*** MATERIAL PROVIDED ***

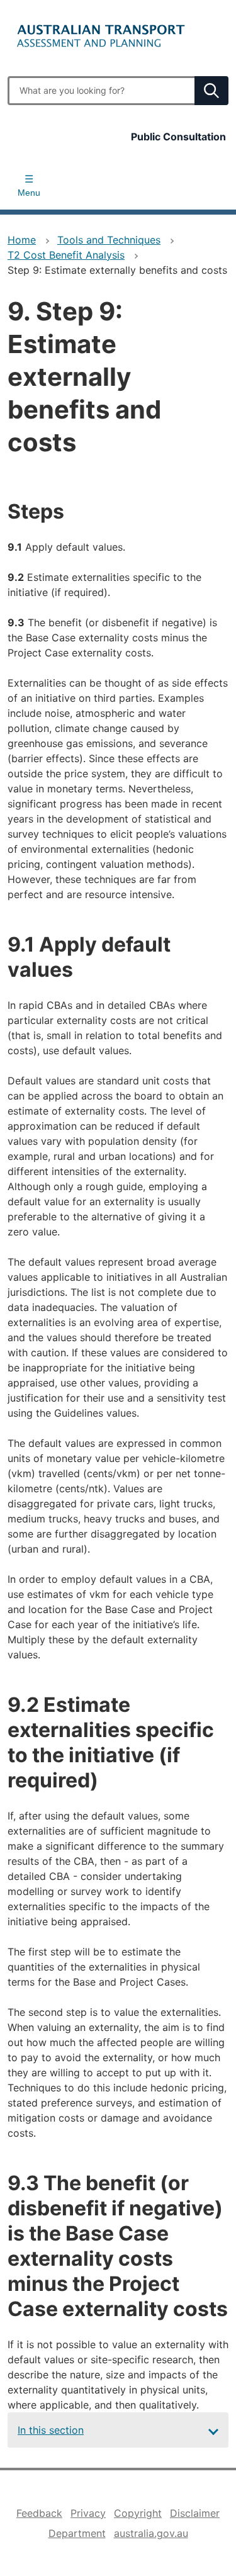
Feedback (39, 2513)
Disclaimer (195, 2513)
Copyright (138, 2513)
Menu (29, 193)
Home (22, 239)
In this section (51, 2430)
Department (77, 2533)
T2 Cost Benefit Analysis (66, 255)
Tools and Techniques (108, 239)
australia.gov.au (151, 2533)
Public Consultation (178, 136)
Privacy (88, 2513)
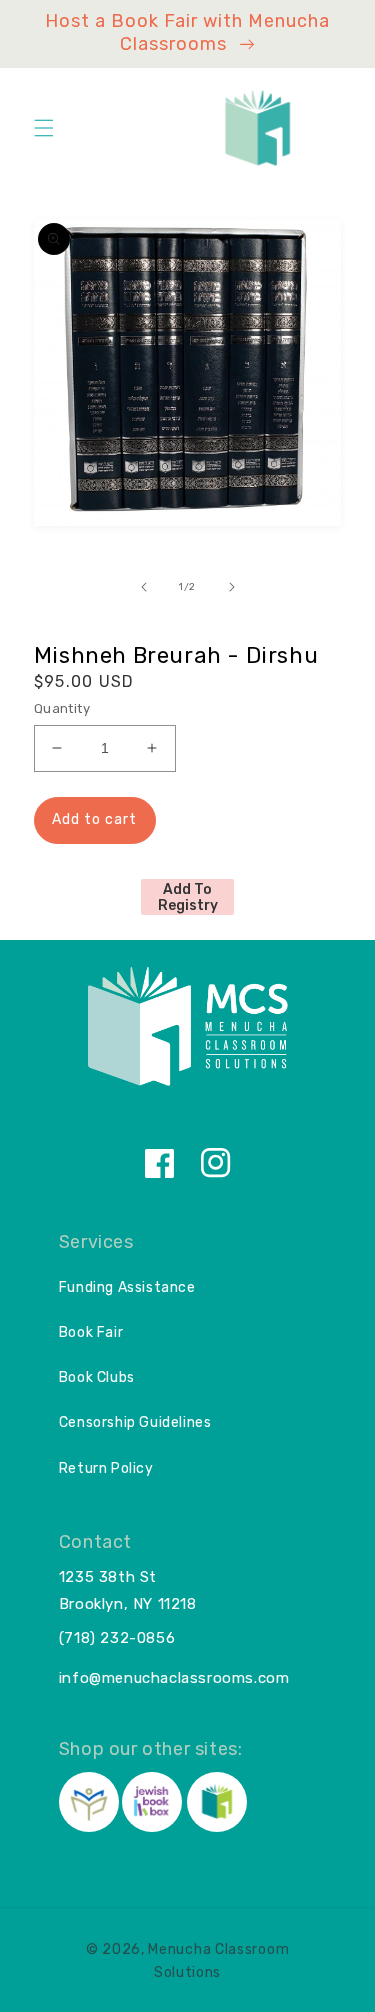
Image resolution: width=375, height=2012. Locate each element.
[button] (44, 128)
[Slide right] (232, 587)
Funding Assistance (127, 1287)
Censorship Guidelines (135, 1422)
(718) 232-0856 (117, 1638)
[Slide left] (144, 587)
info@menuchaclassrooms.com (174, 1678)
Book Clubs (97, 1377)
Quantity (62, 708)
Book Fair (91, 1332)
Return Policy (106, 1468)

***

- PROBLEM STATEMENT
Retype each of the entries above exactly as it appears, with no pictures.

- EXERCISE OUTPUT
Feedback (39, 2513)
Disclaimer (195, 2513)
Copyright (138, 2513)
Menu (29, 193)
Home (22, 239)
In this section (51, 2430)
Department (77, 2533)
T2 Cost Benefit Analysis (66, 255)
Tools and Techniques (108, 239)
australia.gov.au (151, 2533)
Public Consultation (178, 136)
Privacy (88, 2513)
Image resolution: width=375, height=2012. Locate each element.
[button] (44, 128)
[Slide right] (232, 587)
Funding Assistance (127, 1287)
Censorship Guidelines (135, 1422)
(718) 232-0856 (117, 1638)
[Slide left] (144, 587)
info@menuchaclassrooms.com (174, 1678)
Book Clubs (97, 1377)
Quantity (62, 708)
Book Fair (91, 1332)
Return Policy (106, 1468)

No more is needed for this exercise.